In the tranquil Kingdom of Fife ( Scotland) lies an enchanting, sandy tract of land where the whin, heather and pine smells divine. The Howe of Fife provides Ladybank Golf Club with a natural shelter in the valley of the River Eden between Strathmiglo in the west and Cupar to the east. Ladybank is one of those courses that really should be a Top 100 regular, because it is one of Scotland’s very best inland courses. Clearly it’s up against some serious competition in Fife, but mix in this peaceful heathland surprise, alongside the more famous links courses in and around the Home of Golf, and we guarantee you will not be disappointed. You’ll certainly be less windswept!
In 1879, Old Tom Morris was charged with laying out a six-hole course. The layout was extended to nine holes in 1910, and in 1962, to 18 holes.

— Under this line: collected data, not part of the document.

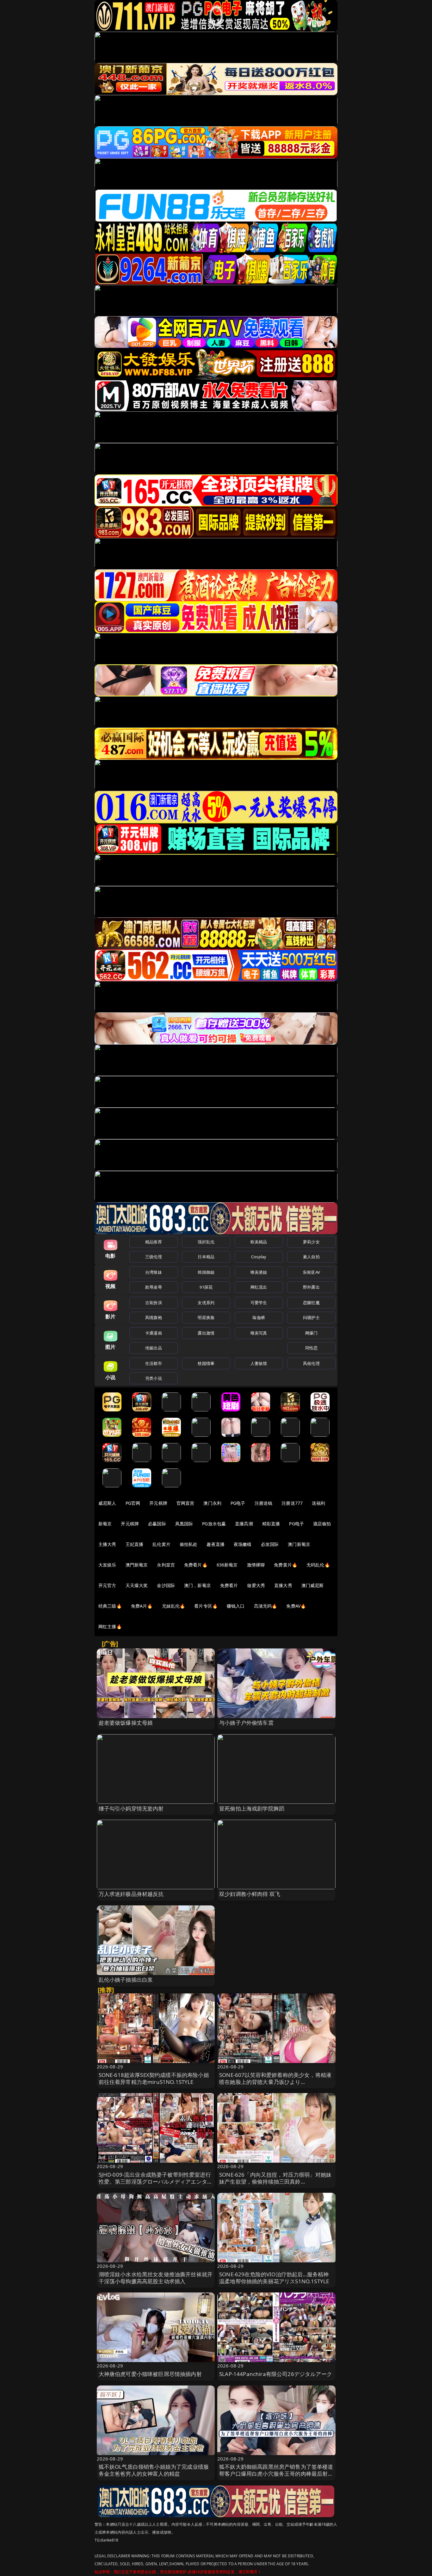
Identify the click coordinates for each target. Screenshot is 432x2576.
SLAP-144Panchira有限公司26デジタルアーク (275, 2374)
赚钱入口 (236, 1606)
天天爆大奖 (137, 1585)
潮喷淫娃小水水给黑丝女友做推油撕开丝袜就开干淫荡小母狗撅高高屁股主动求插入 (156, 2278)
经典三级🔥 (110, 1606)
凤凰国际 (184, 1524)
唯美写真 (258, 1333)
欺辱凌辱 (153, 1287)
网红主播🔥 (110, 1626)
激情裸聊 (256, 1565)
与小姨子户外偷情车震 (246, 1722)
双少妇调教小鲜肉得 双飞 (249, 1894)
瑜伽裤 (258, 1317)
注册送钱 (264, 1503)
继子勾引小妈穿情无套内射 (131, 1808)
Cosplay (258, 1257)
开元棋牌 (158, 1503)
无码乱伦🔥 (318, 1565)
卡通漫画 (153, 1333)
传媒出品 (153, 1348)
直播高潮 (244, 1524)
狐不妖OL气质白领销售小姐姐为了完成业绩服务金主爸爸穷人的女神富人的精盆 (154, 2470)
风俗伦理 (311, 1363)
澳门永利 (212, 1503)
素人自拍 (311, 1257)
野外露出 (311, 1287)
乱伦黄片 (161, 1544)
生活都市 (153, 1363)
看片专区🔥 (206, 1606)
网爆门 (311, 1333)
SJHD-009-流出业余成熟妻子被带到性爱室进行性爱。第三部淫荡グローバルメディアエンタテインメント (156, 2181)
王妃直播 (135, 1544)
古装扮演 (153, 1302)
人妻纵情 (258, 1363)
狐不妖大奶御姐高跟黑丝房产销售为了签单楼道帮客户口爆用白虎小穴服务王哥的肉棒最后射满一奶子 (276, 2473)
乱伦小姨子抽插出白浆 (126, 1979)
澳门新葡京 (299, 1544)
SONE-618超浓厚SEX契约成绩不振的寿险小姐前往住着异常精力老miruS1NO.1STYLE (154, 2078)
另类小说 (153, 1378)
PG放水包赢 (214, 1524)
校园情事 (206, 1363)
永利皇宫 (166, 1565)
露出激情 (206, 1333)
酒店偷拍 (322, 1524)
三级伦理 (153, 1257)
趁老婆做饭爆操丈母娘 (126, 1722)
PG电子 (238, 1503)
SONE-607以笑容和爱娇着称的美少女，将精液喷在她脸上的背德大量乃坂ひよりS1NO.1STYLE (275, 2081)
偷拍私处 (189, 1544)
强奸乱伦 (206, 1242)
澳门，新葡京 (197, 1585)
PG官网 (133, 1503)
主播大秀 (107, 1544)
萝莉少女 (311, 1242)
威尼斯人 (107, 1503)
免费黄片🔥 (285, 1565)
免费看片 (229, 1585)
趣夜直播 (216, 1544)
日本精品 (206, 1257)
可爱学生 (258, 1302)
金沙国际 (166, 1585)
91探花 (206, 1287)
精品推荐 (153, 1242)
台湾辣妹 (153, 1272)
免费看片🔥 (195, 1565)
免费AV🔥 (296, 1606)
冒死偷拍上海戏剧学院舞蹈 (251, 1808)
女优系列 (206, 1302)
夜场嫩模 (243, 1544)
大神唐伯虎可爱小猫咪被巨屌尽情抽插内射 (150, 2374)
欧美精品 (258, 1242)
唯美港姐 (258, 1272)
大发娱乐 (107, 1565)
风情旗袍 (153, 1317)
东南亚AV (311, 1272)
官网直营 (185, 1503)
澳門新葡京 (137, 1565)
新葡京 (105, 1524)
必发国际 (270, 1544)
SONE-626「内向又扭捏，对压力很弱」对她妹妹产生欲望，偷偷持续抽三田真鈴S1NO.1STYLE (275, 2181)
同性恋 (311, 1348)
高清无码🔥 (265, 1606)
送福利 (318, 1503)
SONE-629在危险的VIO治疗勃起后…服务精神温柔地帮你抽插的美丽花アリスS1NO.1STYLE (274, 2278)
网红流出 (258, 1287)
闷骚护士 (311, 1317)
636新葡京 (227, 1565)
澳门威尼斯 (312, 1585)
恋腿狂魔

The smallish greens are always in outstanding condition but your iron play will need to be on song to find the firm and fast putting surfaces. The crisp fairways are relatively flat and even – it is very rare to get an uneven stance. Measuring over 6,800 yards, it’s a seriously challenging course – keeping the ball in play will pay dividends and save you from losing loads of shots and balls. The problem is that Ladybank teases and cajoles you into hitting a long ball – if you’re accurate, you’ll be rewarded handsomely. It’s a tricky call.
The drive at the dogleg 3rd and 9th holes requires extreme care, as do the 15th and 16th on the back nine. The greens are compact and your approach shot requires precision to find the putting surface. The fairways are predominantly flat leaving you invigorated from the exercise with a surfeit of energy to meet the excesses of the 19th hole.
Most difficult hole Ladybank Golf Club
Note that the hole 9th is also the most difficult. A great dog-leg from right-to-left with magnificent old trees all the way down the fairway. A big hitter needs to pick a line off the tee carefully – you can run out of fairway on the right-hand side. A tee shot beyond the last tree on the left gives a clear view to the green. Two natural hazards sit between you and the pin. A low ridge runs across the fairway from left-to-right at 73 yards from the green. Just short of the green there is a pronounced grassy hollow and anything short will roll into it. This is a large green with two levels from front to back and has wonderful contours.